==== Excerpted passage ====

However some users heavilly insist that HD600 needs an amplifiler, and this is completely understandable if you consider than they are listening
for piano/violin duoes, which can be recorded like -20db to  -30db from the top; which might put the requirements for the voltage like 10x compared to my (compressed) music;
which translates into need for a more or less standard 6V output amplifier.
 
Other examples are
- I remeber that one person was bragging that HD800 can reach 120db with low distortion.
- please note that headphones can provide large isolation (-20db in wide frequency range I would guess are the best results, man like with takstars hd6000, it is difficult to hear what is saying a person next to you)
- technically in my room I would guess that I have noise on the level like 30db (I think that this is the noise of my quite computer fan, beeing the most noisy think in the room);
however with my Beats mixr headphones (something like 120db@1V) I can hear (playing 24bit silence @ 1V) the noise on the headphone output STX (I think which is like -100db?), and that something is going on with X-Fi HD (I think the noise is something like 110db); and I had the same feeling about the STX heaphone output with some less efficient headphone; so I would guess that 10db noise is hearable in silent passages [I don't care about it myself, because most of my music if 'full of content'] [and I mean those noise values are very quite, the sound of my breathing seemd quite loud]
- actually one of my friends has a room with that 3d funny isolating material, so I would guess that he goes below 30db of environment noise
 
Nobody is saying that they will listen continously at 120db, but [I'm guessing here, probably someone more accustomed to orchestral concerts could provide better values]
- 120db is the maximum theoretical output (see note below)
- 100db to 110db is the most likely maxiumum short period value obtainable [but it would be better to have some little space just in case]
- 90db is the normal orchestral level
- 70db is the level of small duoes or string quartets, playing soft songs
- 50db is the level of intro sequences
- 20-30db is the level of hearable echos, reverberation (that person which I mentioned in the story said that it can hear diffrences just with such kind of hidden content, and not with normal level of music]
 
You can play a little bit with the numbers, but the thing is that the 96db (which is most likely should be restated as 48db, see the previous post) dynamic range might be not enough.

====

### [What this task involves]
From the forum post on headphone loudness, write out word for word the part that opens with the words containing "- 100db to 110db" and closes with "be not enough.". The material has no connection to the forum post on headphone loudness.

==== Supplied material ====

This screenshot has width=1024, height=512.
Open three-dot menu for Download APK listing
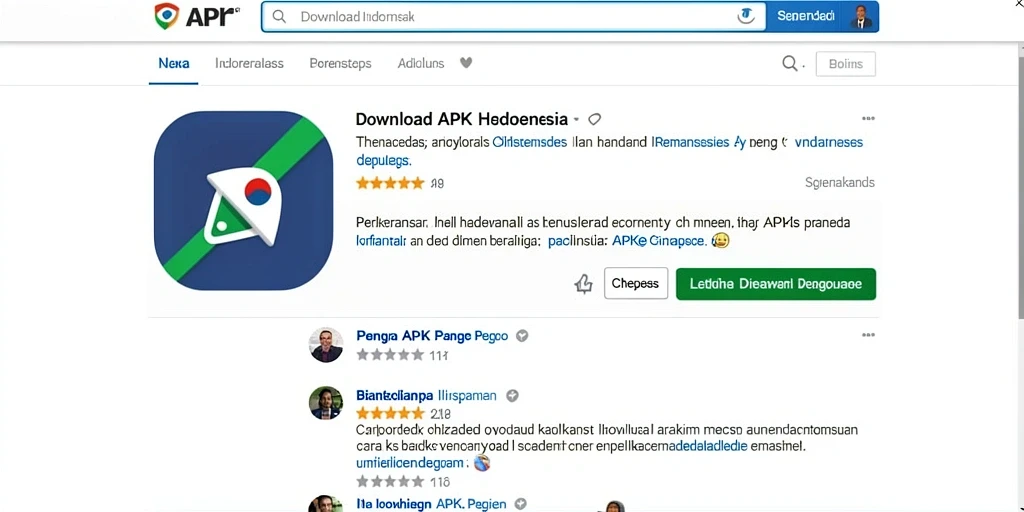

====

### [Solution to the exercise]
- 100db to 110db is the most likely maxiumum short period value obtainable [but it would be better to have some little space just in case]
- 90db is the normal orchestral level
- 70db is the level of small duoes or string quartets, playing soft songs
- 50db is the level of intro sequences
- 20-30db is the level of hearable echos, reverberation (that person which I mentioned in the story said that it can hear diffrences just with such kind of hidden content, and not with normal level of music]
 
You can play a little bit with the numbers, but the thing is that the 96db (which is most likely should be restated as 48db, see the previous post) dynamic range might be not enough.